Maybe you disagree because you don’t enjoy these specific protagonists or movies, but it doesn’t change the fact that they all tell a universal story: the story of what it’s like not to belong, until the moment you finally do. Call me naive, but I dare to imagine that one day, like Charlie, we will all meet our Sam and Patrick, and like Duncan, we will become the beloved staff member at the Water Wizz water park, or like Jamie, we will say yes to being the good guy even if it means losing the girl. One day, we will assume the roles of the people we want to be, regardless of what society thinks. Unfortunately, outside of movies, "one day" often comes too late.

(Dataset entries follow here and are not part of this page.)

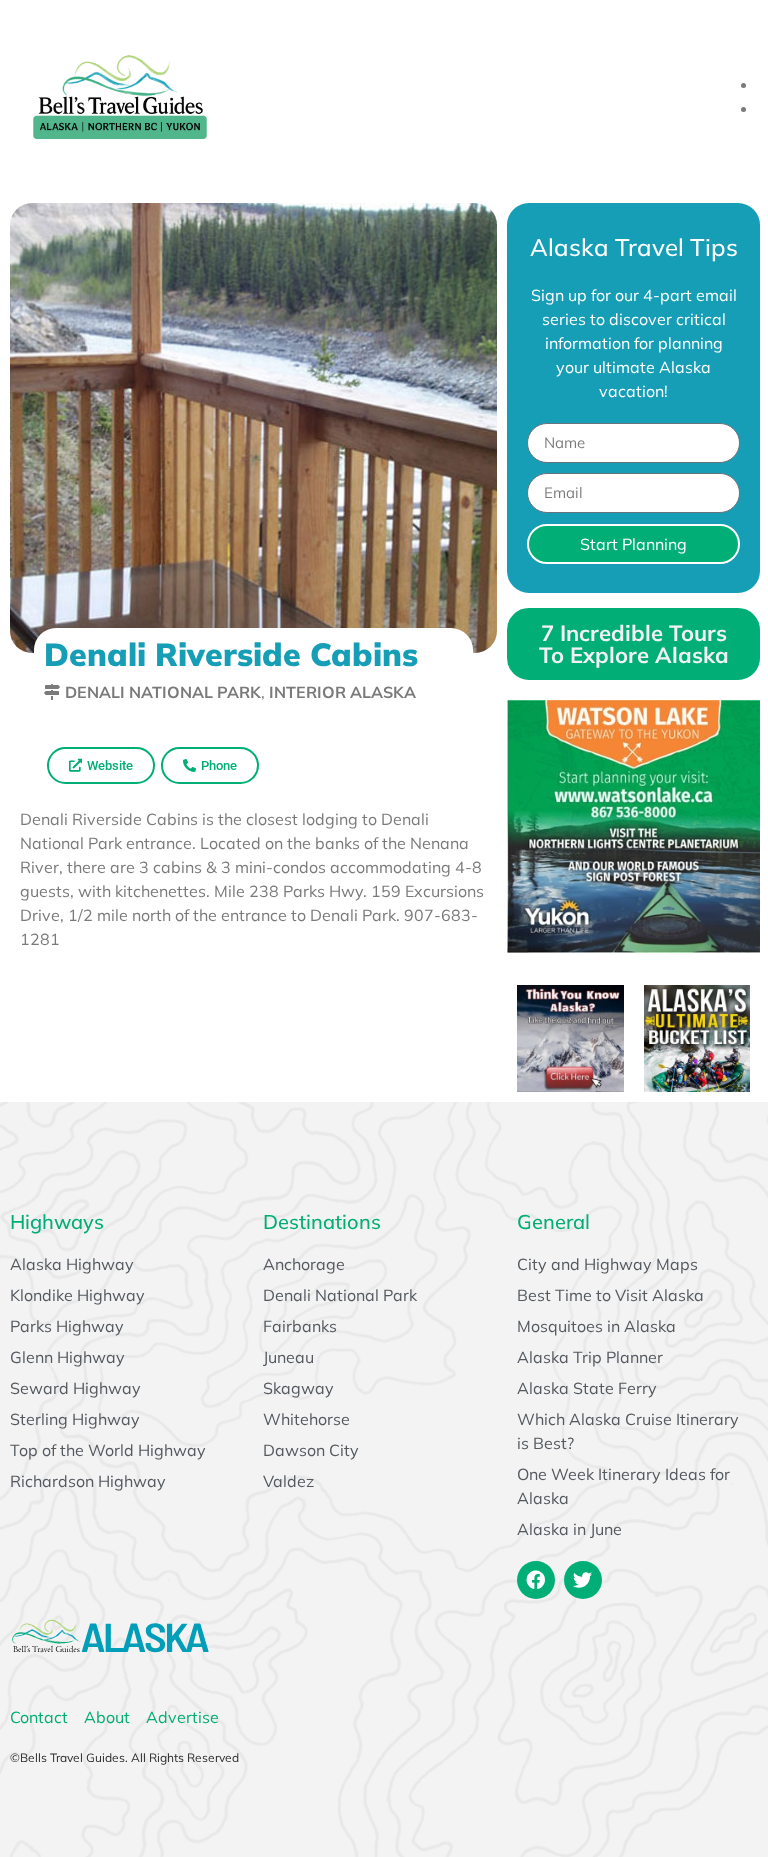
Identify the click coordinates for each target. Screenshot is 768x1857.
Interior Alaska (342, 692)
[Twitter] (583, 1580)
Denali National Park (163, 692)
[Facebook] (536, 1580)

It’s clear from these movies that it’s not easy to grow up a “quirky teenage boy” in today’s world. Earlier I mentioned that in some ways (not all ways), I can relate to these boys, which is why I am speaking out in this topic. I, too, have labored over writing, mourned inconsequential losses, contemplated the end of my life, withdrawn from people for my own protection… and by doing so crafted periods of extreme loneliness. Though for me it almost seemed permissible, because I was a girl. Girls are allowed to be sensitive and emotional. But I can’t even imagine what young men must feel when they want similar, human things as me, yet are put at arms length of it for fear of looking girly, gay, or soft. Morally, we have an obligation to acknowledge these isolating stigmas.
And also the lack of action taken against them. I know we aren't scripted characters with uplifting stories, but that doesn't mean we aren't capable of incredible feats. Like Charlie, Duncan, and Jamie, we can find ourselves in this difficult world. But maybe it doesn't have to be so hard. We can start by breaking down the toxic pedestals of normativity and conformity around awkward adolescence and sensitive young men.
In the four years since I first watched Perks, two years since I watched The Way Way Back, and one day since I watched 20th Century Women, I have come to see that, like my fellow quirky male protagonists, I, too, want my sensitivity to be the thing I share with the world. My only hope is that one day more people, and more guys, can say the same.